I used the time command to re-run the grep and saw it clocked in at just over a minute.
This was weird, so I though it was time to investigate further. I used the DTrace Toolkit’s hotuser command to see what the hot functions were:
pfexec /opt/DTT/hotuser -c "grep -c ^dn: /var/tmp/search.out" Sampling... Hit Ctrl-C to end. FUNCTION COUNT PCNT ...<snipped out smaller functions>... ggrep`check_multibyte_string 5480 8.9% methods_unicode.so.3`__mbrtowc_dense_utf8 12328 20.1% libc.so.1`mbrlen 13566 22.1% libc.so.1`memset 23014 37.5%
Hmm, interesting to see the calls to mbrlen and methods_unicode among the hot functions. Lets check my $LANG setting:
echo $LANG
en_US.UTF-8
Bingo! Lets try it again with a non multi-byte LANG setting.
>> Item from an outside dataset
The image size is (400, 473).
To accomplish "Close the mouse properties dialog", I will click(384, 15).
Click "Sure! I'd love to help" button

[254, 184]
LANG=C time grep -c ^dn: /var/tmp/search.out
99987 real 0.1 user 0.0 sys 0.0
That looks normal. Now lets try one more time with a multi-byte LANG to be sure:
LANG=en_US.UTF-8 time grep -c ^dn: /var/tmp/search.out 99987 real 1:01.4 user 1:01.3 sys 0.0
Yep, the problem is confirmed.
Notes
For those unfamiliar with OpenSolaris, the default path has /usr/gnu/bin first. The grep I was using was:
grep -V grep (GNU grep) 2.5 Copyright 1988, 1992-1999, 2000, 2001 Free Software Foundation, Inc. This is free software; see the source for copying conditions. There is NO warranty; not even for MERCHANTABILITY or FITNESS FOR A PARTICULAR PURPOSE.
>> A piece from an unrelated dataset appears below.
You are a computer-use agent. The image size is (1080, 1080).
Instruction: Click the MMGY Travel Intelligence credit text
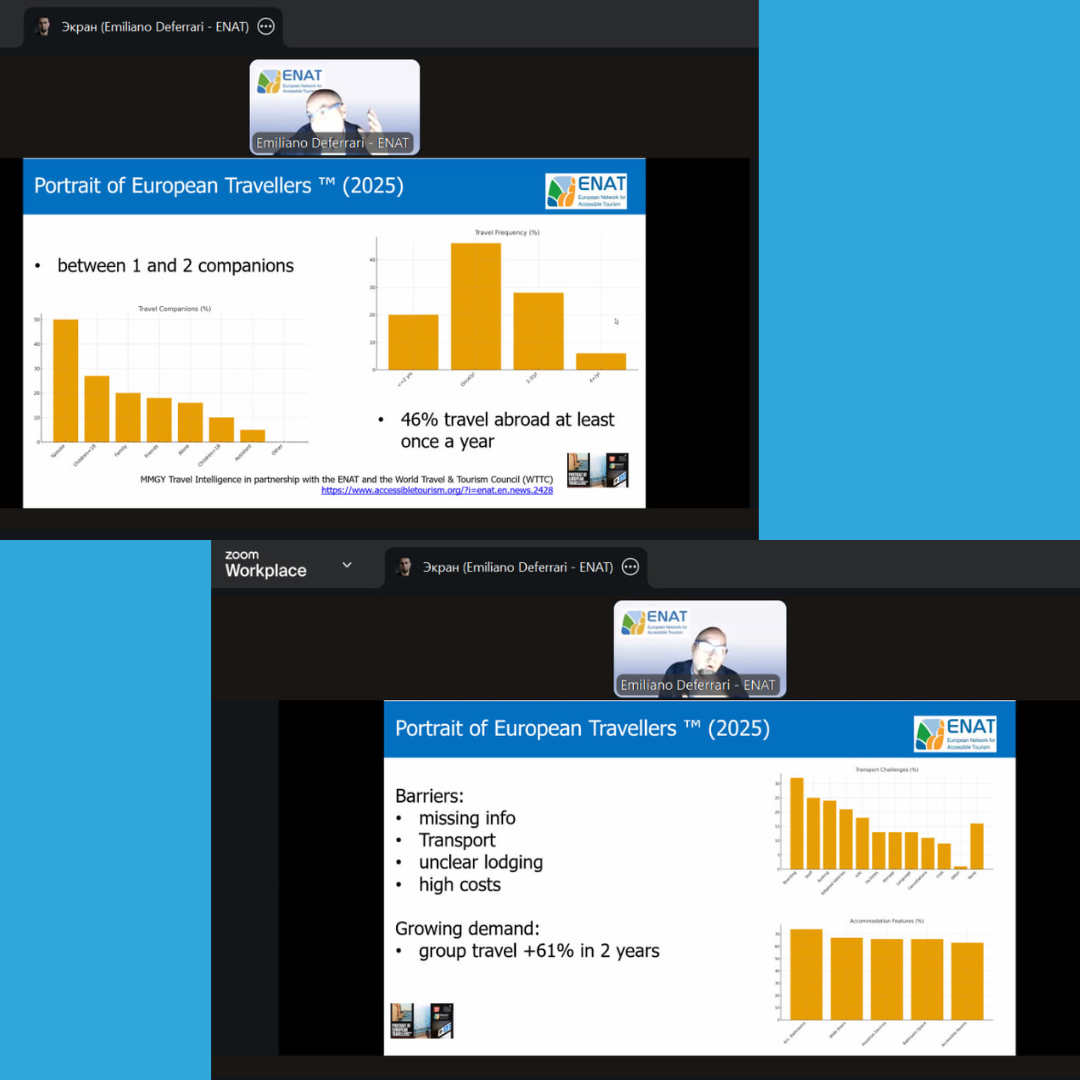(346, 479)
If you use the non-GNU grep available at /usr/xpg4/bin/grep it doesn’t have the big slowdown regardless of the LANG.
I also tried the same test on the GNU wc command and saw about a 25x difference when using a multi-byte LANG.
For both grep and wc, I re-ran the tests multiple times to make sure that file system caching played no role in the results.
I think these performance differences are way higher than they should be, I’m going to dig further when I have a chance.
September 25th, 2009 at 8:31 pm
Have you filed a bug with GNU for the grep problem? If not, please do that :).
September 25th, 2009 at 10:48 pm
Hi Mike – I found out there is a matching bug submitted to GNU grep:
#14472 grep is slow in multibyte locales
http://savannah.gnu.org/bugs/?14472
The bug was created 4 years ago and is marked confirmed, but it isn’t integrated yet. I pulled down and compiled GNU grep 2.5.4 to double check that it hadn’t actually made it into the latest version.